Persepsi tentang suatu hal sedikit banyak mempengaruhi sikap dan perilaku seseorang. Pernyataan ini benar adanya, sebagaimana yang saya alami sebelum mengikuti Mubadalah Virtual Class (MVC). Isu-isu tentang perempuan yang tersebar dalam tafsir keagamaan dan sebagian besar telah menempatkan perempuan sebagai obyek, nyaris menjadi acuan dalam bersikap terkait relasi dalam keluarga, antara suami dan istri.
Pernyataan-pernyataan yang cukup mengemuka seperti; perempuan itu yang penting shalat fardu , puasa, lalu taat kepada suami maka ia akan mendapatkan surga, perempuan akan dilaknat oleh Allah sepanjang malam jika suaminya meminta tapi ia tidak bersedia melayani di ranjang. Pernyataan-pernyataan yang mengatasnamakan hadits ini, seolah-olah menjadi harga mati dan mengharuskan saya mematuhinya, meskipun tidak untuk semua isu.

Butir data:
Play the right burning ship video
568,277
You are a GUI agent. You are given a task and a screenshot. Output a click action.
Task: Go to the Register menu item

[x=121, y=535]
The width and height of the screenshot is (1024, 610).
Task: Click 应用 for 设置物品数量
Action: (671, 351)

§ **Daftar Tugas**
1 - Menurut teks bacaan tentang persepsi isu perempuan dalam tafsir keagamaan, pernyataan-pernyataan yang dikutip di sana mengatasnamakan apa?
2 - Tuliskan lanjutan teks bacaan tentang persepsi isu perempuan dalam tafsir keagamaan, dimulai setelah kalimat terakhirnya.

§ **Jawaban Akhir**
1 - Hadits.

2 -
Kegelisahan yang berkecamuk dalam pikiran dan perasaan dan pertanyaan-pertanyaan yang kerap kali muncul, “mengapa demikian? mengapa harus perempuan saja? Kewajiban terhadap Tuhan sama, mengapa kewajiban terhadap sesama manusia (suami atau istri) ada pembedaan? Lalu bukankah Islam menyampaikan bahwa sebaik-baik manusia adalah yang bermanfaat bagi orang lain? Apa mungkin ini hanya berlaku bagi laki-laki?, pada akhirnya tunduk pada tafsir keagamaan yang bisa dikatakan melampaui otoritas al Qur’an itu sendiri.
Di satu sisi, saya merasa sangat naif karena tidak berusaha mencari tahu apakah memang demikian yang dikehendaki al Qur’an dan hadits sebagai sumber utama penetapan aturan-aturan dalam Islam. Namun di sisi lain, saya bukanlah orang yang memiliki kapasitas dalam hal itu. Karena, orang yang boleh menafsirkan al Qur’an dan hadits adalah hanya orang yang memiliki keilmuan yang cukup tentang balaghah, ushul fiqh dan ilmu alat yang lain.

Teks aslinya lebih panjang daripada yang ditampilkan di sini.